## PROMPT:
Reproduce, word for word, the lines in the material below starting with the one that has "1353x808 pixels. At" and going on through the one that has "Open the 排序 sort dropdown". Leave out all pictures.

>>>

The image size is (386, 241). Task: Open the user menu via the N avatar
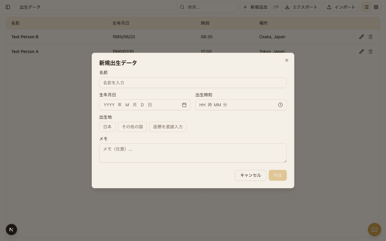11,230
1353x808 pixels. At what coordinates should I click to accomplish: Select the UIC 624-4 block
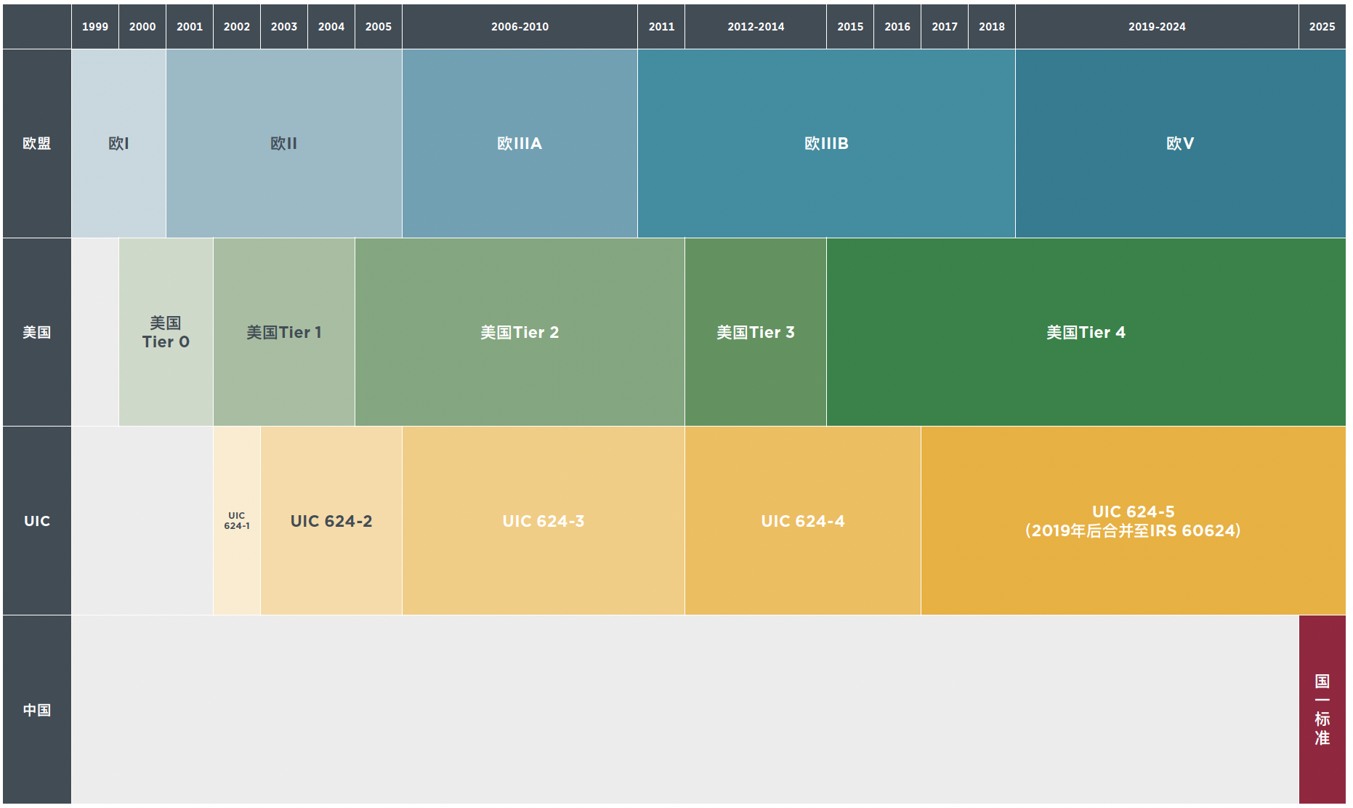(x=802, y=521)
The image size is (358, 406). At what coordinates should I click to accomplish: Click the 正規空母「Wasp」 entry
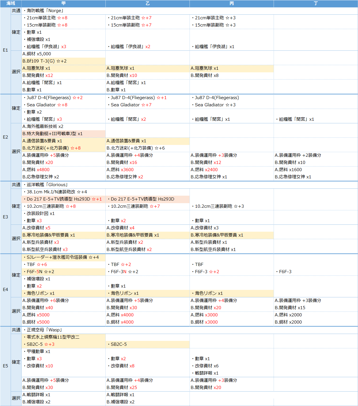(x=44, y=330)
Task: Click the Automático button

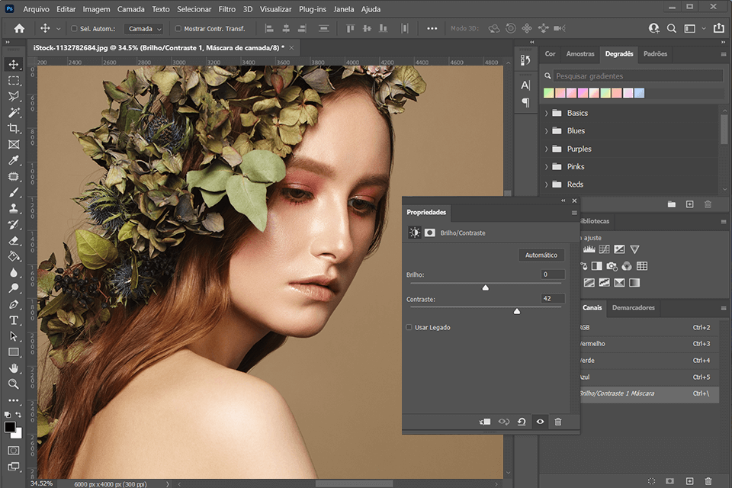Action: tap(541, 255)
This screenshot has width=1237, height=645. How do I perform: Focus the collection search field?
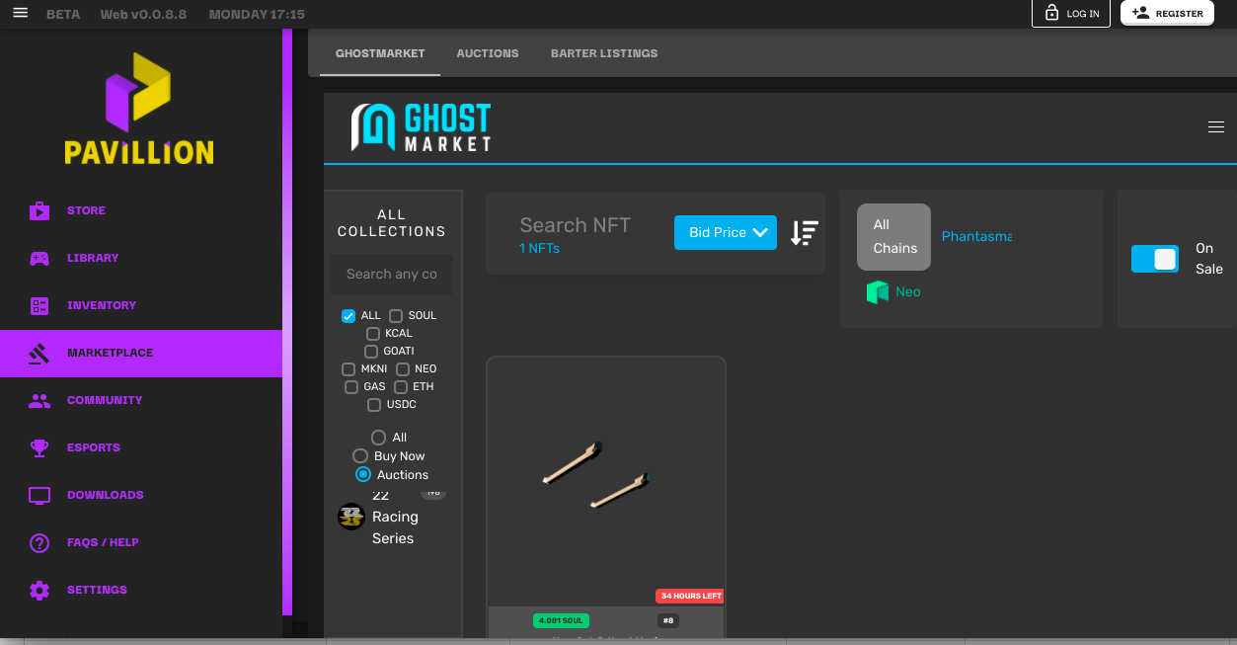[x=392, y=275]
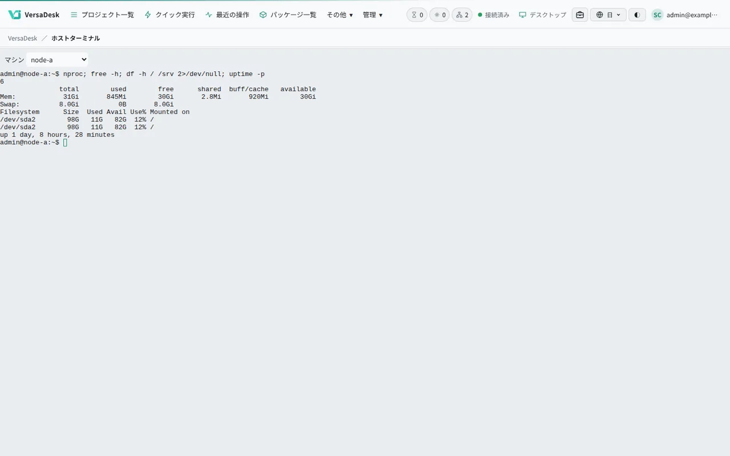730x456 pixels.
Task: Click the briefcase icon button
Action: [580, 15]
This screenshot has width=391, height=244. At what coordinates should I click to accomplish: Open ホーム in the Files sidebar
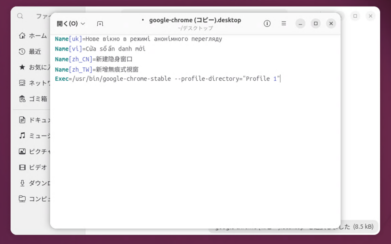coord(34,36)
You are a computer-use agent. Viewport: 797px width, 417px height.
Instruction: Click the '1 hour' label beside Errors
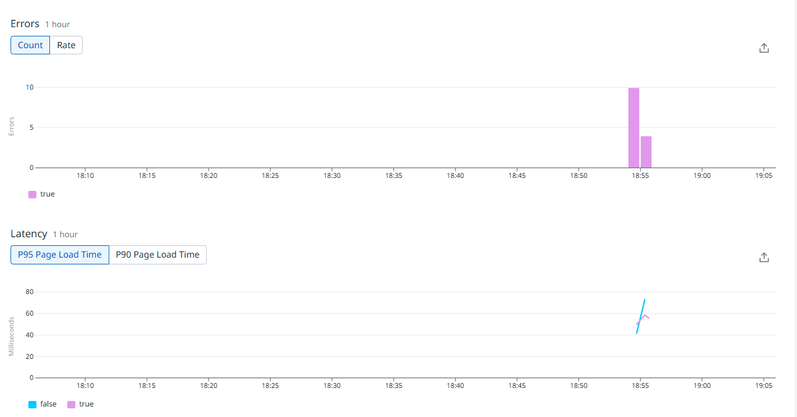57,24
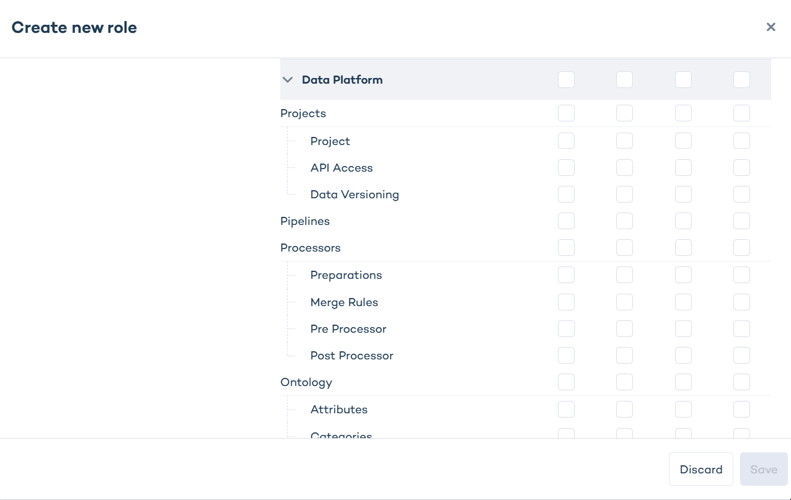Collapse the Data Platform section

(x=287, y=79)
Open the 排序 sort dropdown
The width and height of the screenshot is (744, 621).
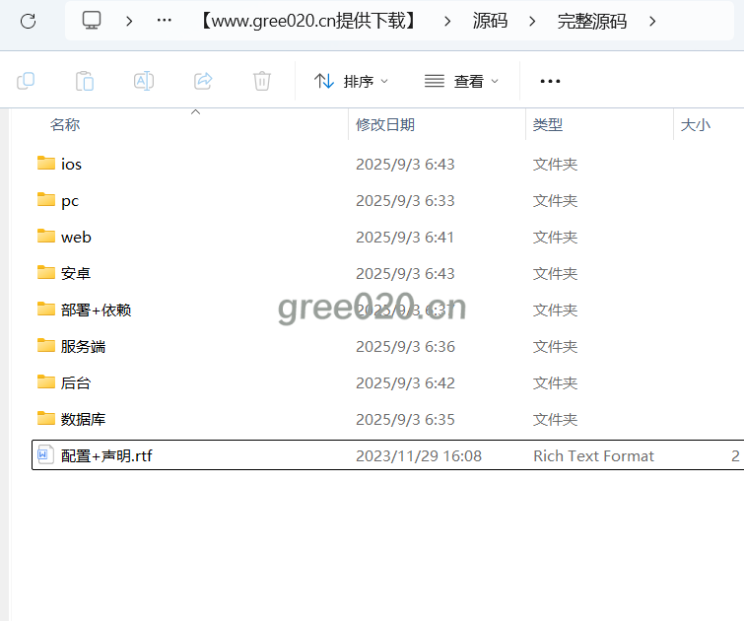[x=352, y=82]
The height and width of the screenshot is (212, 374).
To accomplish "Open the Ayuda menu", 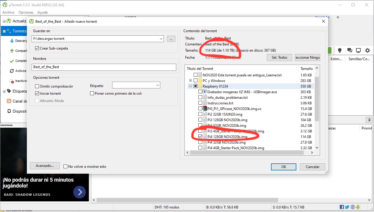I will [x=43, y=12].
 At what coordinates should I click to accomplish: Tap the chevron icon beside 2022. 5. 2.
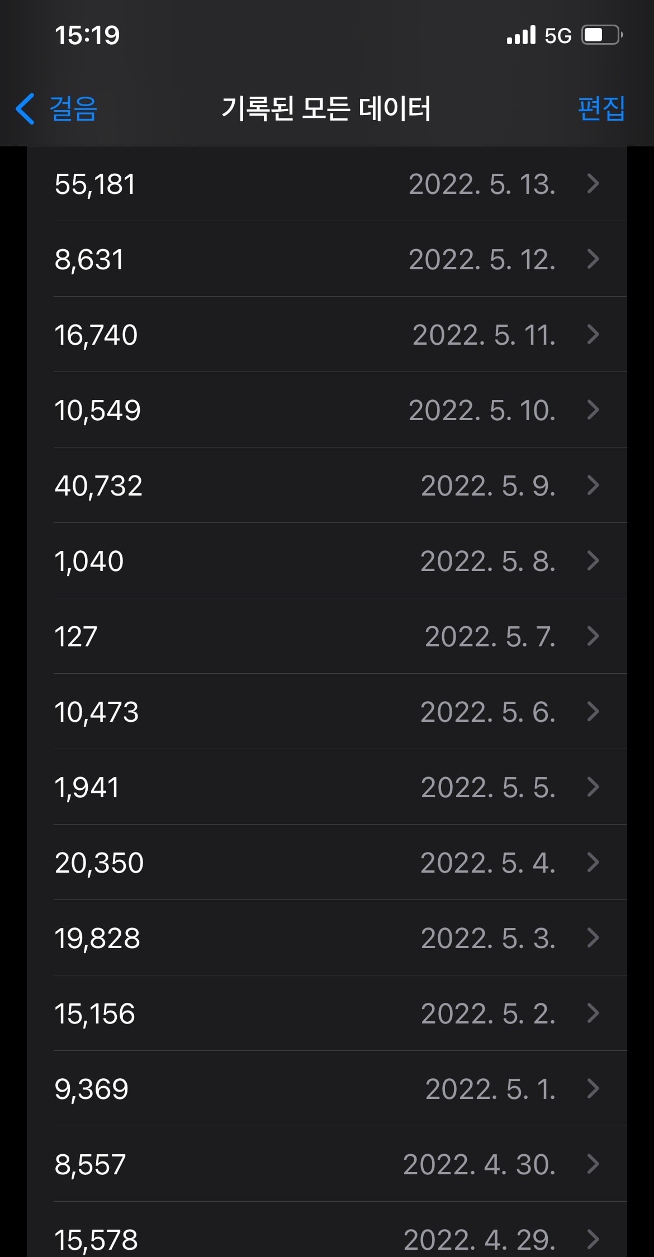click(x=593, y=1013)
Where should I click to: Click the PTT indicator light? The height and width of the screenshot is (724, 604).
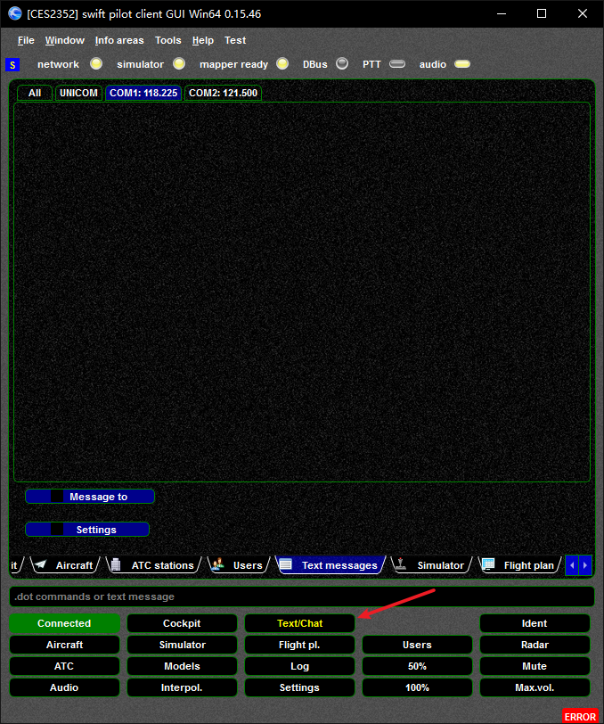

<<<

## RESULT FOR THIS TASK:
1353x808 pixels. At what coordinates should I click to accomplish: Select the UIC 624-4 block
(x=802, y=521)
The image size is (358, 406). At what coordinates should I click to accomplish: Click the 正規空母「Wasp」 entry
(x=44, y=330)
Task: Click the Automático button

Action: tap(541, 255)
This screenshot has width=1237, height=645. How do I perform: Focus the collection search field?
[x=392, y=275]
730x456 pixels.
Task: Click the briefcase icon button
Action: [580, 15]
This screenshot has width=391, height=244. At what coordinates should I click to accomplish: Open ホーム in the Files sidebar
coord(34,36)
You are a computer-use agent. Viewport: 797px width, 417px height.
Instruction: Click the '1 hour' label beside Errors
57,24
Collapse the Data Platform section

(x=287, y=79)
Open the 排序 sort dropdown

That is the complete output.